住宅のダイニングテーブルなどに使われているようなしっかりした木材を使用した木製のビジネスデスクを採用する会社が増えています。
林野庁の研究では、無垢材を使った事務所ではタイピングの作業成績が高いなど生産性を高める効果が確認されており、生産性向上などを勘案すれば価格が高くても導入したいと考える企業が増えているようです。
木材が人に与える効果
木材には以下のような効果があり、人に心地よい感覚を与える素材です。
適度な湿度に保つ
木材は、空気中の湿度が高いときには水分を吸収し、湿度が低いときには水分を放出するという調湿作用をもっています。
このため、木材を建物の内装などにたくさん使うと、部屋の中の湿度の変動は小さくなります。
断熱性や衝撃に対する安全性が高い
木材は、無数の細胞からなり、そのひとつひとつに熱を伝えにくい空気を含んでいるため、コンクリートなどに比べ高い断熱性をもっています。
木材、ビニールタイル、コンクリートを床材にして、足の甲の皮膚の温度変化を測定すると、コンクリートがもっとも足が冷え、木材がもっとも冷えなかったという結果が得られています。
また、木材は、パイプ状の細胞が柔軟に変形してクッションのような役目をするので、例えば、大理石に比べて2~3倍の衝撃吸収能力があります。
このため、床や壁に木材を上手に使用することは、転倒などによるけがの防止につながります。
目にやさしく、音をまろやかにする
木材は、紫外線をよく吸収するため、木材から反射する光にはほとんど紫外線は含まれません。
紫外線の反射が少なければ、目に与える刺激も小さくなることから、木材は目にやさしい材料であるといえます。
また、木材は、音を適度に吸収してまろやかにし、心地よく感じる範囲に調整してくれます。
木材を使った部屋は「音がいつまでも響かず適度に反射する」ので音が聞きやすいといわれています。
その他にも、抗菌効果のあるフィトンチッド成分が放散されることで、空気の浄化作用や心の情緒を安定させて気分を爽快にするといった効果も期待できるなど、実にさまざまな機能を備えています。
効果の事例
オフィスや学校などに木材を使用すると、そこで過ごす人たちにもたらす効果が実際に確認されています。

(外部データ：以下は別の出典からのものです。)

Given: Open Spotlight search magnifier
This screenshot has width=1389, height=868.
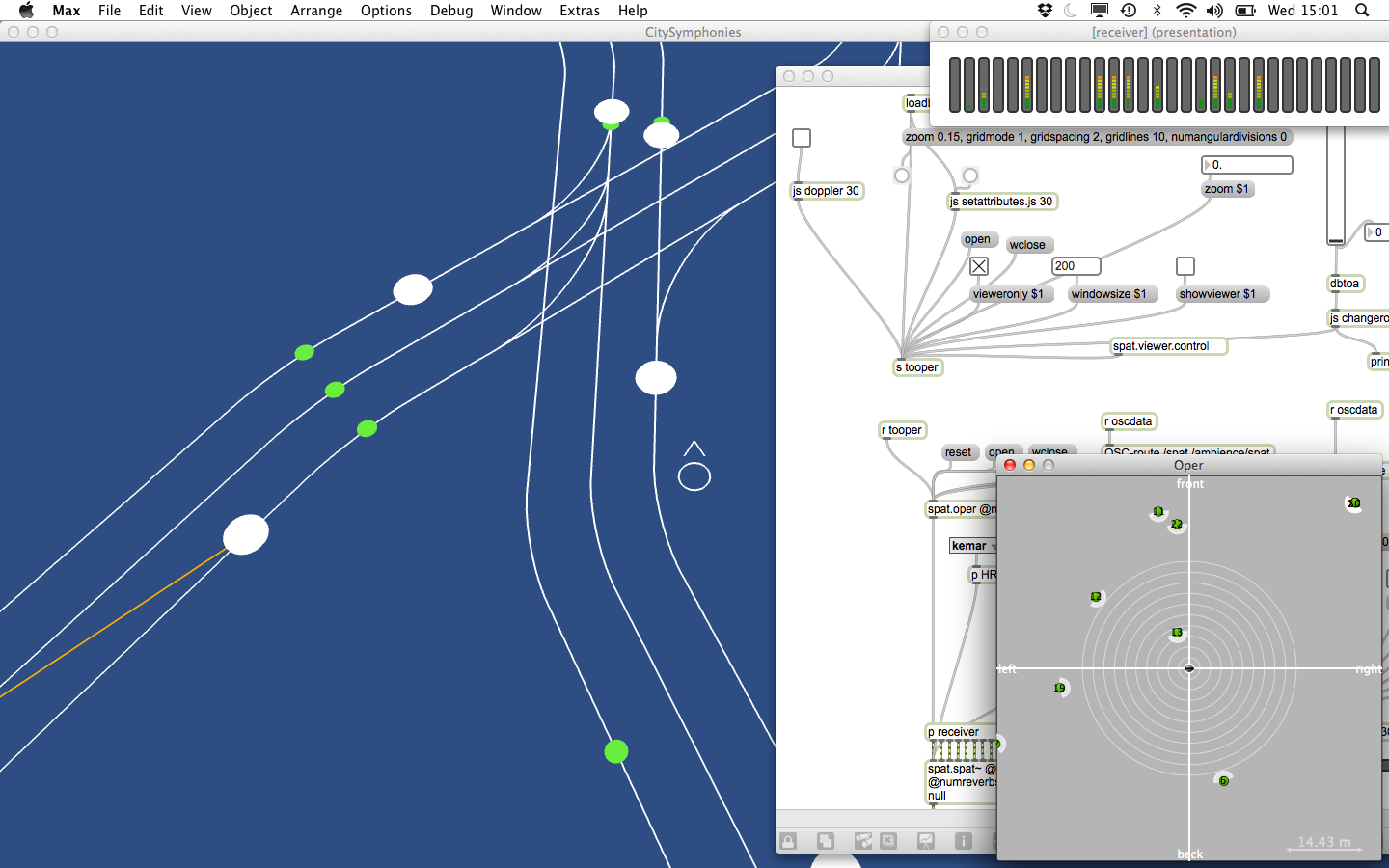Looking at the screenshot, I should click(1362, 11).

例えば、校舎を木造にすると、教師の疲労感が和らぎ子どもの集中力が高まるといった、以下のような研究成果があります。
校舎のちがいによる学校教師の疲労蓄積の比較
町立の中学校で実証実験
九州大学との実証実験で、杉材を使ったイスや机の方が生体を守る免疫の活動が活発になることがわかりました。
木製のビジネスデスクの実例
多くの時間を過ごす場所として居心地の良いオフィスにすることで、人材確保につなげたり、コミュニケーションを活性化する目的で、大手企業だけでなく、中小企業なども積極的に導入しています。
以下の事例は、決して価格の高いデスクではなく、好みの樹種とサイズの天板(集成材)とテーブル脚をうまく組み合わせて、ネットで購入したオフィス用デスクです。
森林が国土の面積の約7割を占める日本にとって木材は大切な資源でもあり、地域の資源を有効活用することは、地域の創生に極めて重要なテーマでもあります。
この国産材の振興の流れも追い風に、国内で生産された木材を活用してオフィスを木質化するこのような事例が徐々に広がっています。